> **Material provided**
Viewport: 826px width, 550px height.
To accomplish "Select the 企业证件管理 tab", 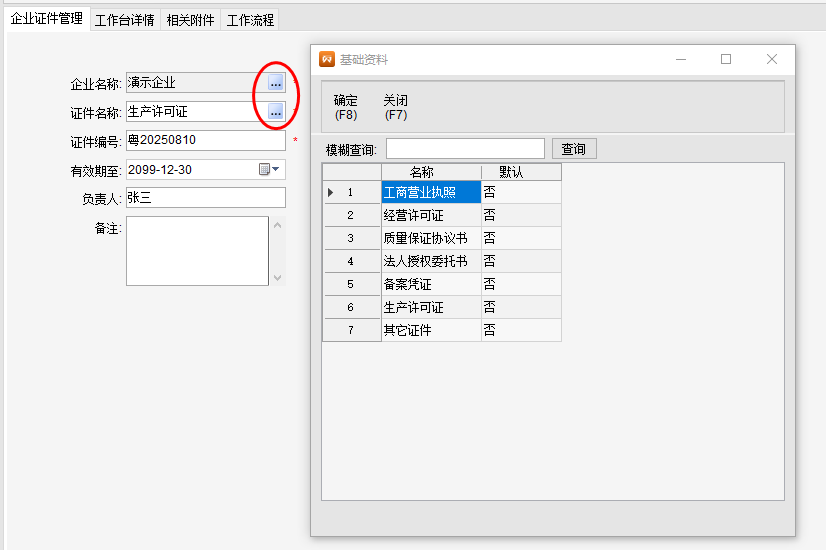I will 46,19.
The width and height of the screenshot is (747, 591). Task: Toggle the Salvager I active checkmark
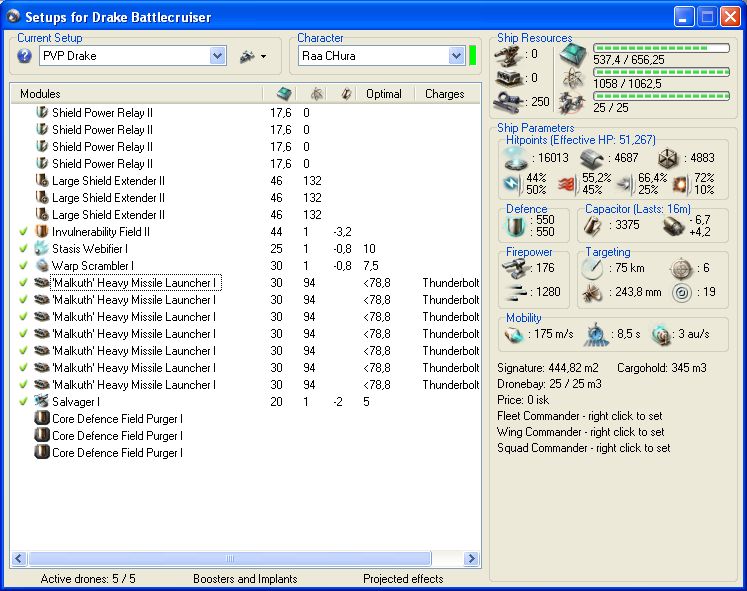[23, 401]
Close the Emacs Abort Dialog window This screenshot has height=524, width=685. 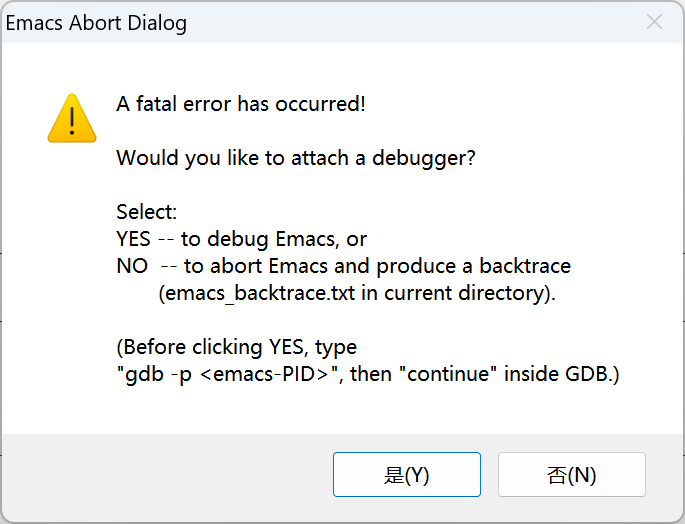pyautogui.click(x=654, y=22)
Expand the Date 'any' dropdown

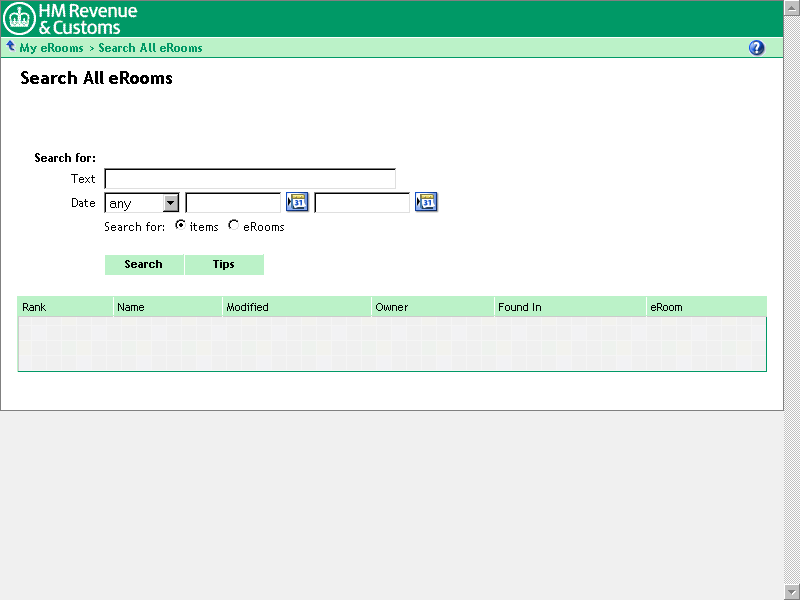click(x=170, y=203)
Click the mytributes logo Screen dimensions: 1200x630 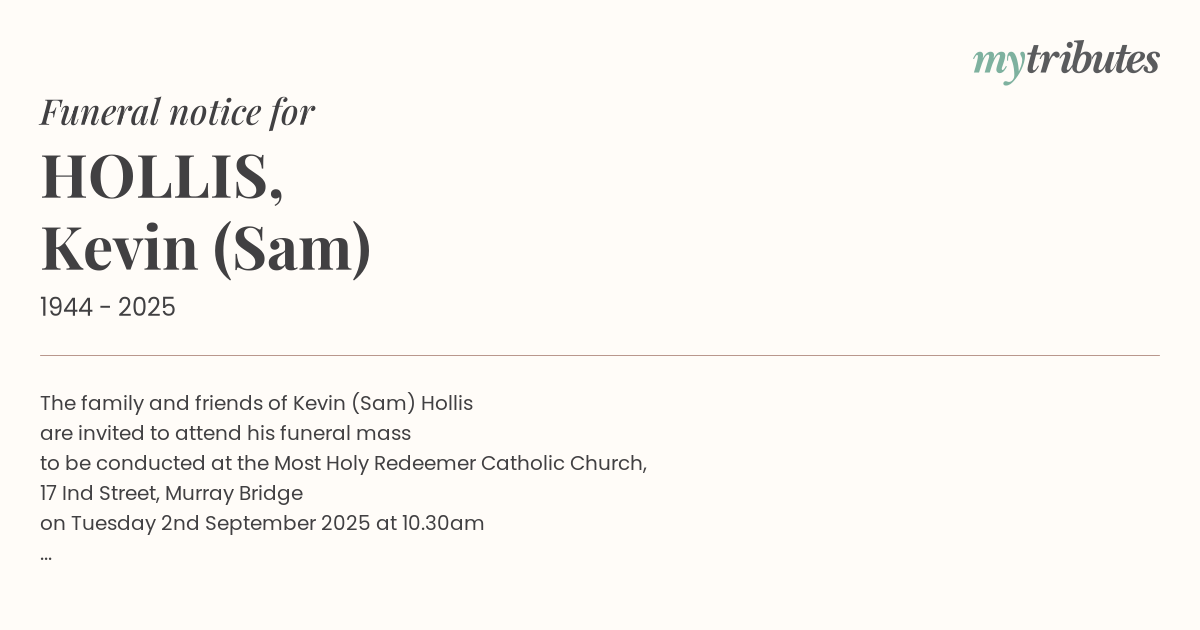(x=1066, y=60)
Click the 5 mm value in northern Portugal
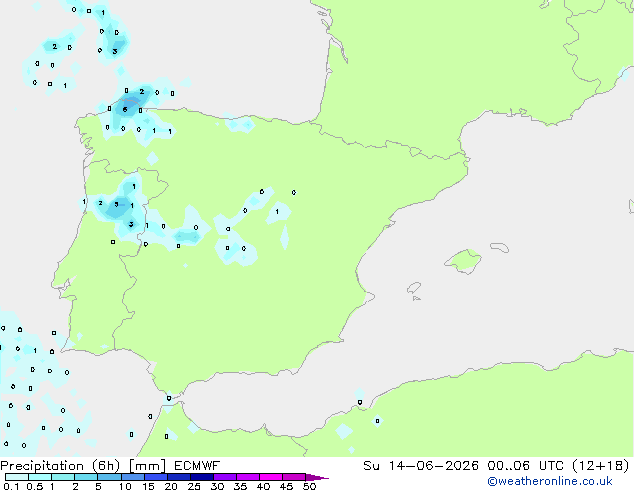Screen dimensions: 634x490 (x=116, y=204)
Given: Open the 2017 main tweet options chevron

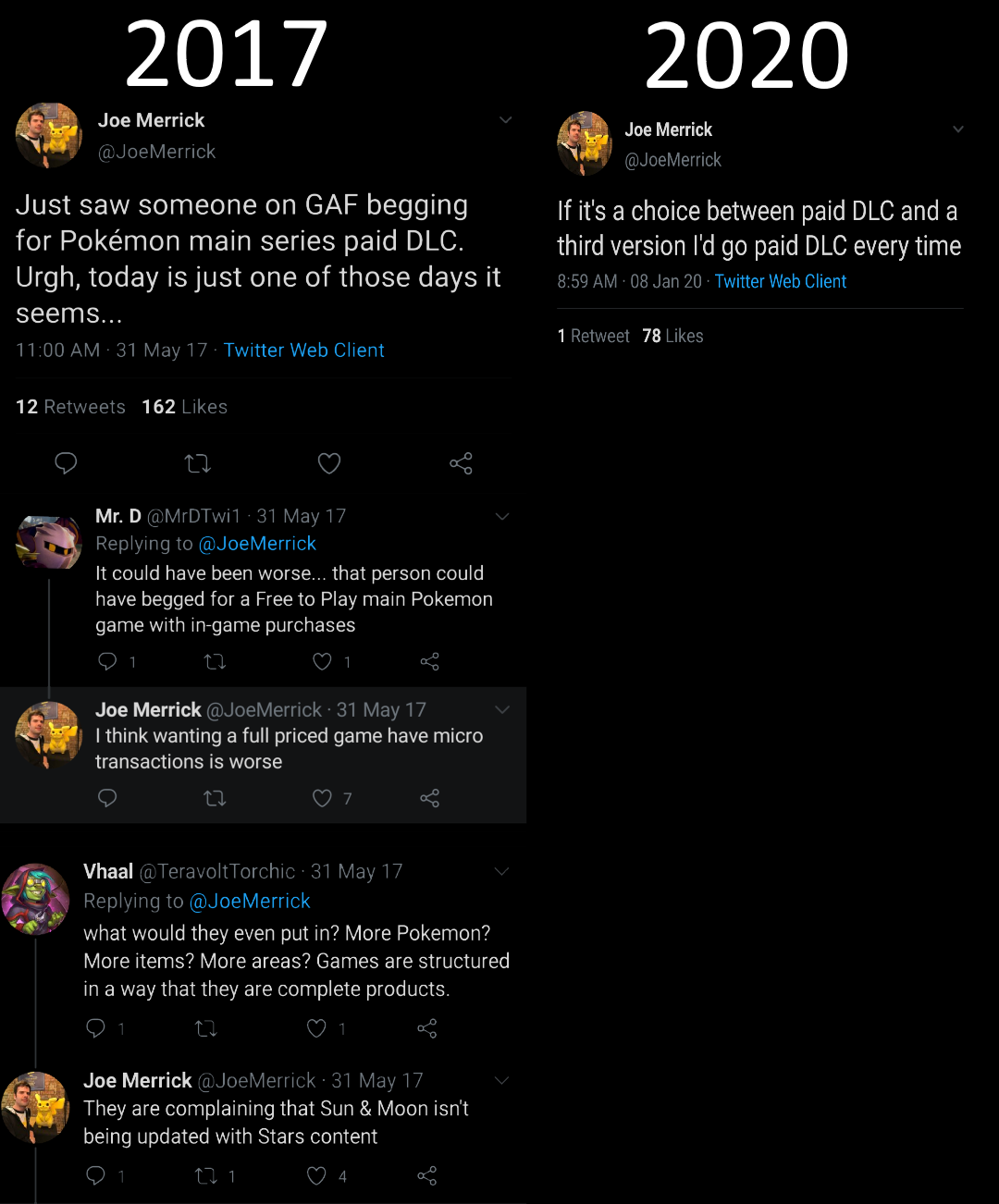Looking at the screenshot, I should [505, 120].
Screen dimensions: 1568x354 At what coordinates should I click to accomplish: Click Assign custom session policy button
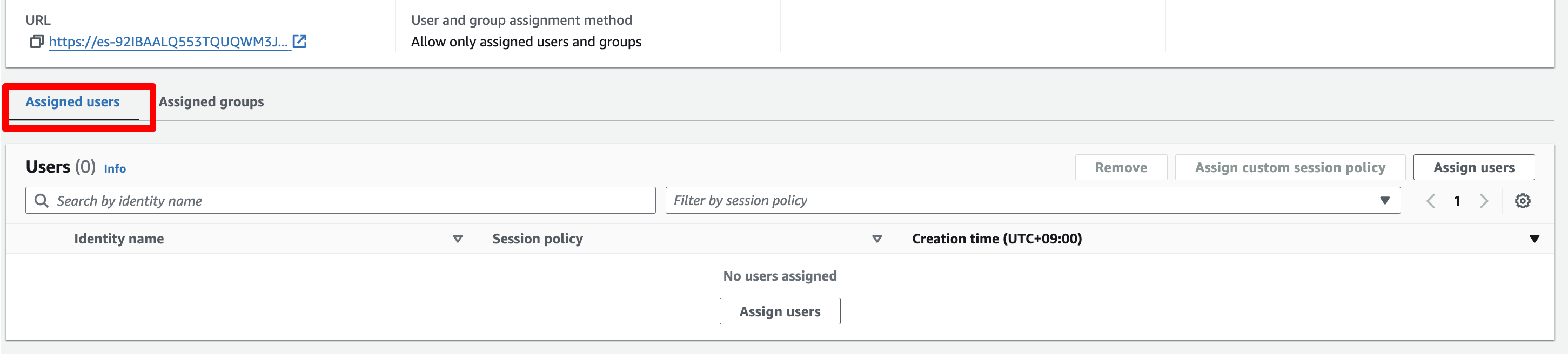[x=1290, y=167]
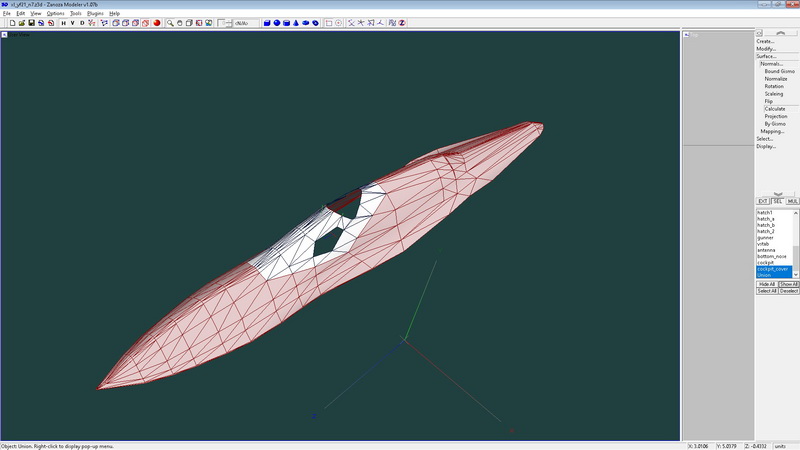Image resolution: width=800 pixels, height=450 pixels.
Task: Click the blue cone primitive icon
Action: [x=298, y=23]
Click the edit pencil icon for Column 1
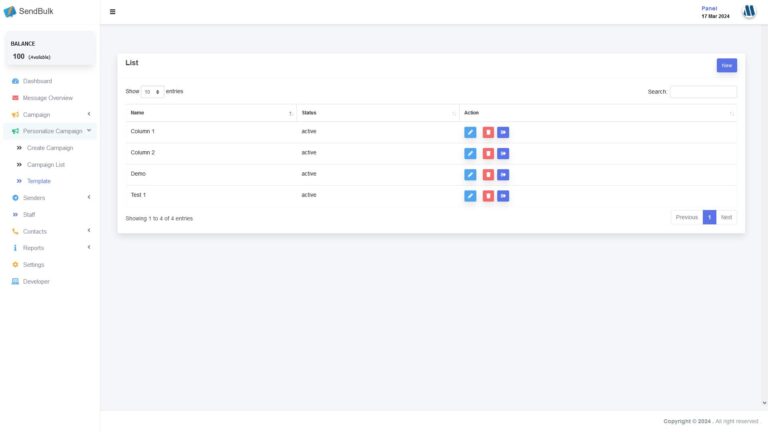768x432 pixels. [x=470, y=132]
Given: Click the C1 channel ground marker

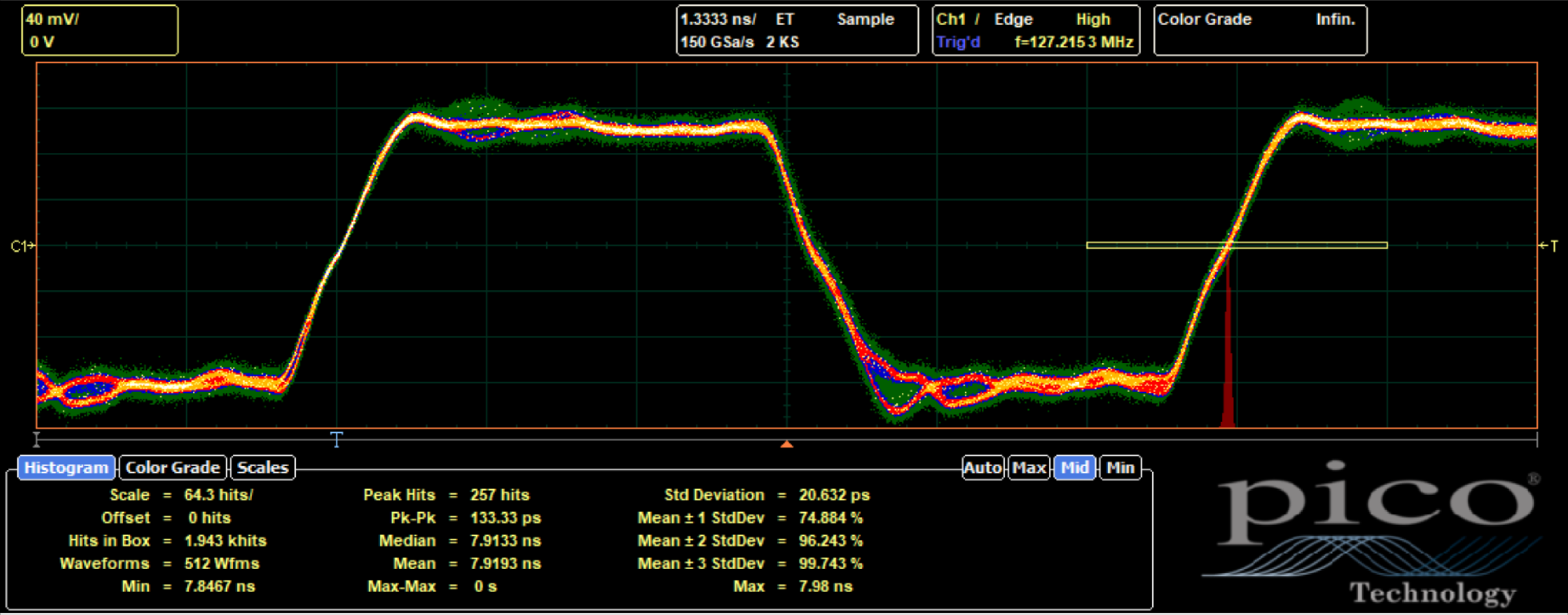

> **Work task**
Reproduce word for word only the lines between the line containing "Click the edit pencil icon for Column 1" and the end of the listing above, both included, and drop any pictures.

> **Solution below**
Click the edit pencil icon for Column 1
768x432 pixels. [x=470, y=132]
Given: Click the C1 channel ground marker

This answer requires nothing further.